Une forte collaboration entre les entreprises, le gouvernement et les organisations syndicales peut conduire à une société plus efficace et plus prospère.
Le corporatisme est une idéologie politique qui prône l’organisation de la société par des groupes d’intérêt majeurs ou des groupes d’entreprises, tels que des affiliations agricoles, commerciales, ethniques, syndicales, militaires, clientélistes ou scientifiques, sur la base de leurs intérêts communs. Elle repose théoriquement sur l’interprétation d’une communauté comme un corps organique. Le terme corporatisme est basé sur le mot latin « corpus » signifiant « corps » ou « structure ».
Dans l’État corporatiste, ces groupes d’entreprises sont reconnus et accordés par l’État à certains pouvoirs, dans le but de permettre à chaque groupe de représenter ses propres intérêts au sein du processus politique. Cela contraste avec le pluralisme, dans lequel de nombreux groupes se disputent l’influence et le pouvoir, mais aucun n’est officiellement reconnu ni ne bénéficie de privilèges spéciaux par l’État.
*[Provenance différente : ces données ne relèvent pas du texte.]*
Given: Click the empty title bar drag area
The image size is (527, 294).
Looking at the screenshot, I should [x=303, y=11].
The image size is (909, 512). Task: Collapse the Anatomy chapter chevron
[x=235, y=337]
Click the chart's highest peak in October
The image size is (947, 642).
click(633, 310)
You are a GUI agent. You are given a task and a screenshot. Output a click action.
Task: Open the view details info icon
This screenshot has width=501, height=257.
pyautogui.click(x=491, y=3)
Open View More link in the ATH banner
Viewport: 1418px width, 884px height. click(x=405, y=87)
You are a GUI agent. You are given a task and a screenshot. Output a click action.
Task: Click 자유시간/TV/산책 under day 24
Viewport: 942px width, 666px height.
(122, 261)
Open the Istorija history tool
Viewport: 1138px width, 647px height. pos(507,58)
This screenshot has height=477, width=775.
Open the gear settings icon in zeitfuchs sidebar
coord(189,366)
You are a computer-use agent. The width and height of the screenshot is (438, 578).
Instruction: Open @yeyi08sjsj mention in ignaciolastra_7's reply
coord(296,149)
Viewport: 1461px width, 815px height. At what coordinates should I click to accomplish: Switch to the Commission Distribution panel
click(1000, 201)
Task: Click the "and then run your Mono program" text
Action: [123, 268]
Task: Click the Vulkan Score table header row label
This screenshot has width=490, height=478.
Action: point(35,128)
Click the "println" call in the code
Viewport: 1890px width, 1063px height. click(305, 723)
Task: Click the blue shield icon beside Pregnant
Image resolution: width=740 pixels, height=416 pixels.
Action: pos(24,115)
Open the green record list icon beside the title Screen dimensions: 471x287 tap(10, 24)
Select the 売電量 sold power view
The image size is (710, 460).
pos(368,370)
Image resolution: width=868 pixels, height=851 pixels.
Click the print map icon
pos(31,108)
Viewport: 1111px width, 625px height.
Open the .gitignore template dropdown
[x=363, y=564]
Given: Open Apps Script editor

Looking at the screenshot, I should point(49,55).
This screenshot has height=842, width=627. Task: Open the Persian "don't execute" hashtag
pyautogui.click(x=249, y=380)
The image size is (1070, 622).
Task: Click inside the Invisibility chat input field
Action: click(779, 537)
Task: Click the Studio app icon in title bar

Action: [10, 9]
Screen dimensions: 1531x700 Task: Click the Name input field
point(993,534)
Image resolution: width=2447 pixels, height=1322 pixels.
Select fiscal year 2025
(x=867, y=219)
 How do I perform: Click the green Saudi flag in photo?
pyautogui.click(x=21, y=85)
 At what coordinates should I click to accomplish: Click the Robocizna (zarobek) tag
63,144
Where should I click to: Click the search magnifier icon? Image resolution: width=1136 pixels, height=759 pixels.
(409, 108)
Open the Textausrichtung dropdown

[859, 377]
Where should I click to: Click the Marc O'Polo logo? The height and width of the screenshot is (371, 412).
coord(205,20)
Le corporatisme est né à la fin du Moyen Âge avec le système d’organisation économique des corporations, où les corporations artisanales et les corporations marchandes organisaient les économies locales. L’idée était que la société fonctionnait mieux lorsque ses secteurs économiques étaient organisés en organismes professionnels, dont chacun travaillerait ensemble pour le bien commun de la société.
À l’ère moderne, le corporatisme a été formulé pour la première fois à la fin du XIXe siècle par l’Église catholique en réponse aux défis du socialisme et du capitalisme sans entraves. La vision de l’Église du corporatisme a été exposée dans l’encyclique Rerum Novarum du pape Léon XIII de 1891, qui défendait le droit des travailleurs à former des syndicats mais rejetait les conflits de classes et l’abolition de la propriété privée.
Au XXe siècle, le corporatisme est devenu un élément clé des systèmes économiques des États fascistes comme l’Italie de Benito Mussolini. Le régime de Mussolini a organisé l’économie italienne en grandes sociétés sectorielles, dont chacune était censée représenter les intérêts de ses membres, mais qui était en pratique contrôlée par l’État fasciste.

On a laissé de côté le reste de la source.